Dora Maar and Marie-Thérèse Walter, who had been his partner for a long time, were still in his life. Maar started to worry, and she was right to, that Ms. Gilot would take her place. In fact, Ms. Gilot agreed to move in with Picasso in May 1946. This was the start of a very dangerous time in her life. Picasso's paintings and pottery showed a new happiness—he painted Ms. Gilot as a nymph with his centaur—but he may have felt like he had won over her and started dating other women. In May 1947, she had Claude, and in April 1949, she had Paloma. She also kept drawing, but instead of copying Picasso, she used a colorful abstract style from the School of Paris after World War II. In April 1952, she had a show in Paris that went well. But by that time, Picasso had gone to southern France without her, and he didn't hide the fact that he was seeing other women. Finally, on September 20, 1953, Ms. Gilot told Picasso that she was leaving him because she was sick and sad.

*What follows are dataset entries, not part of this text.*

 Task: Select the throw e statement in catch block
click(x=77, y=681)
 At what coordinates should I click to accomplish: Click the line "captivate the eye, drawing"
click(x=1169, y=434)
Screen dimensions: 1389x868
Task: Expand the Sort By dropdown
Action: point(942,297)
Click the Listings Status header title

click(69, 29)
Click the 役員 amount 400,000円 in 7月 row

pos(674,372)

"No woman leaves a man like me," he told her, according to what she wrote in "Life With Picasso." She wrote, "I told him that might be how it looked to him, but I was one woman who would, and was about to. A man as well-known and wealthy as he? He said he couldn't believe it. The last time Ms. Gilot and the artist had a fight, it was about "Life With Picasso." His friends and the French Communist Party both said bad things about her book. Picasso himself tried three times, but failed, to stop the book from coming out in France. Then he told Claude and Paloma he didn't want to see them again, and he kept his word until he died in 1973. By that time, Ms. Gilot had married Jonas Salk and was going back and forth between their home in the La Jolla neighborhood of San Diego and her studio in the south of France. In 1975, she wrote "Interface: The Painter and the Mask," a book about her life as an artist. The next year, she became head of the fine arts department at the University of Southern California, a job she held until 1983. In addition to Ms. Engel, she is survived by Claude Picasso, who is the director of Picasso Administration, which handles the artist's estate, Paloma Picasso, who is a fashion and jewelry designer best known for her perfumes, and four grandchildren. Ms. Gilot also had a small studio in Paris. She continued to work a lot and held shows in Europe and the US until 2021. But even though Picasso wasn't in her life anymore and had been dead for a long time, he was still a huge influence as a giant of 20th-century art.